The road to recovery is long and painful, but Michael’s body eventually heals. However, his mind and personality have been irreversibly altered. His mood swings are more extreme, ranging from aching black despair to crimson fury within seconds. His sex drive is insatiable. His lusts have taken an unexpected necrophiliac turn that haunt his dreams. Whatever compassion he might once have possessed is utterly absent, replaced by a cold, calculating egotism.
That is, until he falls headlong in love with Elene, a beautiful blonde psychology professor he spots on the campus where he once taught art history. But how to impress this incarnation of perfection?
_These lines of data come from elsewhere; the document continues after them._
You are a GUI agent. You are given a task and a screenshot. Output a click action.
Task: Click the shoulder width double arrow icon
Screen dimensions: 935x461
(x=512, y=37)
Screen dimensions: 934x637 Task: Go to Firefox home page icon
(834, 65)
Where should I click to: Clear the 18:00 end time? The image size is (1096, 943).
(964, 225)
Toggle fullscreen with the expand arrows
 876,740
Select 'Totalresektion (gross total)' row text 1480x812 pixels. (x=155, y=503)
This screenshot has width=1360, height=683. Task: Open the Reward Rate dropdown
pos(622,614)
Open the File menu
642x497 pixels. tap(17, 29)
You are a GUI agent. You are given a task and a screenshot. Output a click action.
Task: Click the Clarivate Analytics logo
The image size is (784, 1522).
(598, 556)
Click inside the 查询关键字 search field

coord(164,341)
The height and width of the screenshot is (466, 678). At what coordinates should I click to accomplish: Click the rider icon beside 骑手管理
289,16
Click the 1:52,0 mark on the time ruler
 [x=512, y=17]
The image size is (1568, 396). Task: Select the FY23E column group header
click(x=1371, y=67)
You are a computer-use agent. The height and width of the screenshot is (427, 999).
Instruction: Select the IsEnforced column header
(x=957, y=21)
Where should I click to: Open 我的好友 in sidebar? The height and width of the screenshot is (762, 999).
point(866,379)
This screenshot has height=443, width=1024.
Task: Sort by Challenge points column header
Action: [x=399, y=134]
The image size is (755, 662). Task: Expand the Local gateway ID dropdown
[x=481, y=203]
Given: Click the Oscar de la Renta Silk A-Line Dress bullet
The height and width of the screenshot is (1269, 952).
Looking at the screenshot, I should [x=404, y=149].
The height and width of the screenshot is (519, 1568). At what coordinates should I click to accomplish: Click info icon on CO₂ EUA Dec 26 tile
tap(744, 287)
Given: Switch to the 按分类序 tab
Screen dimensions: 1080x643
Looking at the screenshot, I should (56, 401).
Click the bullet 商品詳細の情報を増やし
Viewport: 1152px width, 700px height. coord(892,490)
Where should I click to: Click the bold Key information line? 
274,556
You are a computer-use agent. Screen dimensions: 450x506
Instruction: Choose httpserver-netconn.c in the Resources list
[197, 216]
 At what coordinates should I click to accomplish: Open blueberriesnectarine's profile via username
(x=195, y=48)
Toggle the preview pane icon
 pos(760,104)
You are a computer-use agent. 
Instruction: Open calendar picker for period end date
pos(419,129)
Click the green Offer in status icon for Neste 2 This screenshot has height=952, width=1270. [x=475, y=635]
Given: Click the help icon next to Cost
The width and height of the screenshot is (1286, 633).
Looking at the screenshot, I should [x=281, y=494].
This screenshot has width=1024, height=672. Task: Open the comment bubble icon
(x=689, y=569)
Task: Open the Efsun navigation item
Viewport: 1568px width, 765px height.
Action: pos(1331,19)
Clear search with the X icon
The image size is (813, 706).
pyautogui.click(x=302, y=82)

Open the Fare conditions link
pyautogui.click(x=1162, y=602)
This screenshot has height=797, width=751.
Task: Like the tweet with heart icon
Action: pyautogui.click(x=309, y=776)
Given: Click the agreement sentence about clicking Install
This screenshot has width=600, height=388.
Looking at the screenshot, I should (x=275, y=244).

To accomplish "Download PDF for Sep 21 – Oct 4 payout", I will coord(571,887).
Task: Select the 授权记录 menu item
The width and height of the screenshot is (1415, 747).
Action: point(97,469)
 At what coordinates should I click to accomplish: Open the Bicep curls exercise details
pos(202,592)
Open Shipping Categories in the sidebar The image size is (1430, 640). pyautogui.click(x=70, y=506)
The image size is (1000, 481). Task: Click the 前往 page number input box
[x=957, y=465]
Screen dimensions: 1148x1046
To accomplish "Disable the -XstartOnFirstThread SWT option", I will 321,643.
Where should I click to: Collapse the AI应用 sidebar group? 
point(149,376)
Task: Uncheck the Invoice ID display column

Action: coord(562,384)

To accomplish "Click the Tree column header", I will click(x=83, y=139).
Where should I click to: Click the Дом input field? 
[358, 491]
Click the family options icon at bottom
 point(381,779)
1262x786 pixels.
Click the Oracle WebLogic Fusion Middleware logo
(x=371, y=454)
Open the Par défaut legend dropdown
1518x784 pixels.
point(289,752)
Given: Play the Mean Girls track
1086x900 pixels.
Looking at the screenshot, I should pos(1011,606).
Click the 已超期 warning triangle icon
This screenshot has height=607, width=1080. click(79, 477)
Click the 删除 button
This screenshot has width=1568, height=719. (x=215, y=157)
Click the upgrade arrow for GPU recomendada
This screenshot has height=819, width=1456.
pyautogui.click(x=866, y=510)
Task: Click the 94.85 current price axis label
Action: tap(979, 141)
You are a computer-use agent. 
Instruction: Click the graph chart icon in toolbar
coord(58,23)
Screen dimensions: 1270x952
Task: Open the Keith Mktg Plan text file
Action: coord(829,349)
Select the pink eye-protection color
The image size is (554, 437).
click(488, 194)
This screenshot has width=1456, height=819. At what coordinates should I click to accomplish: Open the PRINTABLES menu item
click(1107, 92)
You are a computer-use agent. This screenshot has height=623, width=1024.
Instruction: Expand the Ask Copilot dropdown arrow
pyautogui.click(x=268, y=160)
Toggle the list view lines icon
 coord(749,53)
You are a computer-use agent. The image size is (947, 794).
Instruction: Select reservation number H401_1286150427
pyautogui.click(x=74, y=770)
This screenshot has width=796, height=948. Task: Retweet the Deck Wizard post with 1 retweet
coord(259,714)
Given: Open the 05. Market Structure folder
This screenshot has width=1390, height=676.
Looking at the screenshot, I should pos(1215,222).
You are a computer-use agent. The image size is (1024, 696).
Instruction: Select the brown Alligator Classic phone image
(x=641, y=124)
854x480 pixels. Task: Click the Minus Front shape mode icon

How best to prove to her his vast mental and physical superiority to all other men who might seek to win her affections? Stalking her isn’t good enough. Michael must own her. He must find a way into her life. It must be ingenious. With Elene acting as his unwitting muse, Michael is wholly inspired. He will create works of art so profoundly flawless that they cannot fail to capture Elene’s full attention, inspiring an endless, admiring wonder within her as to the identity of the artist. His canvases will be the bodies of the beautiful women he has carefully selected, seduced and strangled to death. His posing of their bodies and poetry scrawled upon their naked torsos will be his own personal Valentine’s to Elene. Venus, the goddess of love, will unite them in orgasmic sprays of blood and ravenous, mindblowing sex. Wholly convinced of his prowess, his invincibility, his own godlike existence, Michael cannot conceive of anything possibly going wrong. But when his intricate and meticulously planned efforts start to unravel, and Elene fails to live up to his expectations, Michael’s fury explodes like a dark supernova, and his capability for sadism and cruelty proves to have been barely even tapped.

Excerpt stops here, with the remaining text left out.